Only the lines from the top of the data through the one with "Privacy Policy (1330, 1275)" are to be written out, each exactly as it stands.
# # #
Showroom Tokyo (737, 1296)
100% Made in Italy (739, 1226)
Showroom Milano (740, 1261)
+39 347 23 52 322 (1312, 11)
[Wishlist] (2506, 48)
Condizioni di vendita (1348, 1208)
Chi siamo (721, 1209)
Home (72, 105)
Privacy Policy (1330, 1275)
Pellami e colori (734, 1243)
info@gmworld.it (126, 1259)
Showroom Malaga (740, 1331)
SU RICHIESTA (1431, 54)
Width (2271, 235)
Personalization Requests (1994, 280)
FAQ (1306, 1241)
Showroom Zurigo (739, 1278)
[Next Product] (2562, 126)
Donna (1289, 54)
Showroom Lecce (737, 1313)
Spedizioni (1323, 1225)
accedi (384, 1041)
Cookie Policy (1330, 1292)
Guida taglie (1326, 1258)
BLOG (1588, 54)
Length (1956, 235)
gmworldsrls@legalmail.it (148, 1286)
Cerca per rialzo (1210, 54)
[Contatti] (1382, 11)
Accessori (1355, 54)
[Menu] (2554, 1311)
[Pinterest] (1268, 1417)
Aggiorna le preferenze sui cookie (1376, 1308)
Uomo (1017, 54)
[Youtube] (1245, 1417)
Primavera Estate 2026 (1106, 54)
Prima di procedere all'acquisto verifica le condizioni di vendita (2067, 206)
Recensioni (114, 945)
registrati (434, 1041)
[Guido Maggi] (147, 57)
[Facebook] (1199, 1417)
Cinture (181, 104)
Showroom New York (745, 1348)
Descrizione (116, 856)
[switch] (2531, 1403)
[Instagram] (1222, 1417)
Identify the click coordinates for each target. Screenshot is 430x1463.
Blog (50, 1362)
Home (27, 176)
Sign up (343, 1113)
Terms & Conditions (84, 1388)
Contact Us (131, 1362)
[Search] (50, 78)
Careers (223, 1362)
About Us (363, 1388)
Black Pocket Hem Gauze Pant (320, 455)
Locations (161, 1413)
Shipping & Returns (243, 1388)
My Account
# # #
• Reply to the exercise:
Showroom Tokyo (737, 1296)
100% Made in Italy (739, 1226)
Showroom Milano (740, 1261)
+39 347 23 52 322 (1312, 11)
[Wishlist] (2506, 48)
Condizioni di vendita (1348, 1208)
Chi siamo (721, 1209)
Home (72, 105)
Privacy Policy (1330, 1275)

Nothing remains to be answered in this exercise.